The inauguration of the Venice VR Expanded, a section specifically dedicated to Virtual Reality at the 77th Venice International Film Festival, is just under a month away.

These days, everyone and everything in the office is trembling. We’re working at a fast pace to implement that extra graphic detail, testing for bugs, improving the user experience. Sometimes we stay throughout the evening, talking about what we would like to improve over a takeout pizza.

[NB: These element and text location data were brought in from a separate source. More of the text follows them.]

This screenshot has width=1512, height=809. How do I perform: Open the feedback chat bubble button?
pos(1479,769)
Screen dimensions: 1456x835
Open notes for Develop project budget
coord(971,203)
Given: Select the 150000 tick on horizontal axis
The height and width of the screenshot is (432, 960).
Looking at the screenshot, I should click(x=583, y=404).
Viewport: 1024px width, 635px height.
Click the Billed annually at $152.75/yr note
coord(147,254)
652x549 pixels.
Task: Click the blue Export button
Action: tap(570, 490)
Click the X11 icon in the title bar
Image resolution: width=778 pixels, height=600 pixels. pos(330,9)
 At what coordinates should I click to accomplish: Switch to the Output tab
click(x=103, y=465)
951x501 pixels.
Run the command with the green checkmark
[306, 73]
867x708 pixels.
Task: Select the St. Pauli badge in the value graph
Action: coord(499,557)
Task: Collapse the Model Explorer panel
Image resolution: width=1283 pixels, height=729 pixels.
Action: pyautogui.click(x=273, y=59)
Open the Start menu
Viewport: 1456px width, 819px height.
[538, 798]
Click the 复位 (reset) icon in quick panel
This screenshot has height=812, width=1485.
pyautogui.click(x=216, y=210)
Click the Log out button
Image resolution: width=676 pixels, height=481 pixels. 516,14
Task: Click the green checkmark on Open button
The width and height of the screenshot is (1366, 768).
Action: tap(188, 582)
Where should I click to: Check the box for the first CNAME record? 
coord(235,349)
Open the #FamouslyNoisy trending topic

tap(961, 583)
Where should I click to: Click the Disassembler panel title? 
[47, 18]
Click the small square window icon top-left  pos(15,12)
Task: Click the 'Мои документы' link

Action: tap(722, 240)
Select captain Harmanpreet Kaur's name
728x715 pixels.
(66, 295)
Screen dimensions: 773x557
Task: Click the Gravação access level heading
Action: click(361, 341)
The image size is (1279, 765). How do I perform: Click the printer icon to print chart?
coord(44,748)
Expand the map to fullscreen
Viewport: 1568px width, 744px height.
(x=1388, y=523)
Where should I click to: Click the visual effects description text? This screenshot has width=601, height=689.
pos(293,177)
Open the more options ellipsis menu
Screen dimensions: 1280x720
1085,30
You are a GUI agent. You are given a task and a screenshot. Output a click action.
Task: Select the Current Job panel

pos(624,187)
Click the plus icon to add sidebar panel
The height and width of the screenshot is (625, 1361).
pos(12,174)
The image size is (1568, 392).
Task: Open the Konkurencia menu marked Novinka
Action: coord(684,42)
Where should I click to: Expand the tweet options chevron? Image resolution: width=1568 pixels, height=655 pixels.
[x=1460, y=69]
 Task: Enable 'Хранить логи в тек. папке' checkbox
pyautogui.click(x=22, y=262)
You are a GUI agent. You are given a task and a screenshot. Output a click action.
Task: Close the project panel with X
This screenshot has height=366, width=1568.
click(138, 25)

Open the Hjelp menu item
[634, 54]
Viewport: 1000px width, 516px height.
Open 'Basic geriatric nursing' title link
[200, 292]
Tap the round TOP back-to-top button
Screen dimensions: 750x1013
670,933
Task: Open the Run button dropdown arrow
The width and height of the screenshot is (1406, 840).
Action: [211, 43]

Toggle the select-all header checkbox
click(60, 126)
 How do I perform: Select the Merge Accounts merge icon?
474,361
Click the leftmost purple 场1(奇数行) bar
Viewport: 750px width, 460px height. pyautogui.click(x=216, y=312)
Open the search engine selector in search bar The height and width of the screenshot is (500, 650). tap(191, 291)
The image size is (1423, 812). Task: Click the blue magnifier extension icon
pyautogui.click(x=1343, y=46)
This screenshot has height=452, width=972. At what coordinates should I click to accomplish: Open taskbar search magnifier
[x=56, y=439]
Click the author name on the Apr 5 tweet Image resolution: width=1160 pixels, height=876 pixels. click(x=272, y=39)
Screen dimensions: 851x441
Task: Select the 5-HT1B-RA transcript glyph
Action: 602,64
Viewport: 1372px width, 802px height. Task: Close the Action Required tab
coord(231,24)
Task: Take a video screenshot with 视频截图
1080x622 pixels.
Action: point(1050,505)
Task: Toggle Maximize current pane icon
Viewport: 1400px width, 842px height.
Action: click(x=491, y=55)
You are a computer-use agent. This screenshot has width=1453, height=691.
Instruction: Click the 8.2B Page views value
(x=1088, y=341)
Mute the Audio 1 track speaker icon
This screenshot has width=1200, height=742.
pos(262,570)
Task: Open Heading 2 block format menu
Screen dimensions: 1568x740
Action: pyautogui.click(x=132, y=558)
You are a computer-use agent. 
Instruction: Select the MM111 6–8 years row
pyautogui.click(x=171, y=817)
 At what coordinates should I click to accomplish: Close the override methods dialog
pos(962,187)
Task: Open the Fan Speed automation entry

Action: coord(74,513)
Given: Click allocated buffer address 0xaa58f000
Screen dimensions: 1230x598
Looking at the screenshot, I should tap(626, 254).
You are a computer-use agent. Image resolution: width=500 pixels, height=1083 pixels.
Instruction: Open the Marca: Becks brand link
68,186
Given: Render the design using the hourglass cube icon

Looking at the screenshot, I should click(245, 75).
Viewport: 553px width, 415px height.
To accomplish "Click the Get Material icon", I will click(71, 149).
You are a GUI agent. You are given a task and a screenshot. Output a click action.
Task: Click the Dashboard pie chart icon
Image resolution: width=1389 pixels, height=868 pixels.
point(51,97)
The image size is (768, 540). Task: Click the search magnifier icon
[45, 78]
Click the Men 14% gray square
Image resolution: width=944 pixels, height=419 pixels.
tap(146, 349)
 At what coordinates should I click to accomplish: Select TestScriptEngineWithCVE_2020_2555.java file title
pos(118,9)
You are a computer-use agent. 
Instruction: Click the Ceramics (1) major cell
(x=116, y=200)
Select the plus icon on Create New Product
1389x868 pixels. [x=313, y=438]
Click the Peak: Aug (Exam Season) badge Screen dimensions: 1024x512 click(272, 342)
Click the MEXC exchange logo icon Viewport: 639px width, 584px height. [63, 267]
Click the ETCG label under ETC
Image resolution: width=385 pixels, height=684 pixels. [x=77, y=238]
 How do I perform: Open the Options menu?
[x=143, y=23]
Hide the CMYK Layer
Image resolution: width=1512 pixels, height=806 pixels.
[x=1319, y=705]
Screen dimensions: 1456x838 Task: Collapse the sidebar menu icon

Vajont‘s presentation to the public is fast approaching, and we are all working to create a product that can fully represent not only our vision, but also our enthusiasm, our will and our technical know-how. This is something we are doing not only for the public. It is something we are doing first and foremost to live up to the expectations we have of ourselves!

When I decided to embark on this adventure about a year and a half ago – including the pre-production time and the development workshops of Biennale College Cinema VR – I knew it would be a fulfilling but demanding challenge.

As CEO and co-founder of a small independent Italian production company, the idea of producing a VR piece with interactive narrative and photo-realistic aspects in six months time, as foreseen by the Biennale College funding contract, was something that sounded incredibly challenging; it was a way to finally put myself on the line, and express myself with a product that was halfway between a film and a video game project.

Not only that – it was a test, a very important test for what is, to date, a small team. Only nine people are covering all the roles of a major production pipeline.

Would we be able not only to respect delivery times, but to give full life to what we had set for ourselves?

Those were recent times, and yet they paradoxically seem far away, when the words “coronavirus” and “lockdown” had not yet entered our common vocabulary, and certainly didn’t have the meaning they do today. Until a few months ago, I had no idea how tough this challenge would be.

I had no idea that we would experience the difficulty of collaborating remotely, each person locked in their own home, in a production process entirely based on the team’s ability to synchronize and work as a single mechanism.

I also hadn’t foreseen the changes we would have to make in Vajont, compared to the original design: renouncing the real scenography, which would support what we experienced in VR; renouncing a system of interactions based on the real movements of the participant’s body, such as “I sit” or “I stand“; and finally, renouncing the integrated hand tracking, and using joysticks instead – a solution certainly more widespread among users of VR experiences, who have their own home systems for enjoying differente pieces at home.

Due to the coronavirus, and the current regulations on hygiene and social distancing, this edition of Venice VR be held online, and not in a physical place. So we had to make all these adaptations.

And yet, despite these difficulties, I feel I can say that we are making it. And nothing makes me prouder than my team, which in recent months has given me proof several times of its member’s professionalism, ability, enthusiasm and their desire to move forward.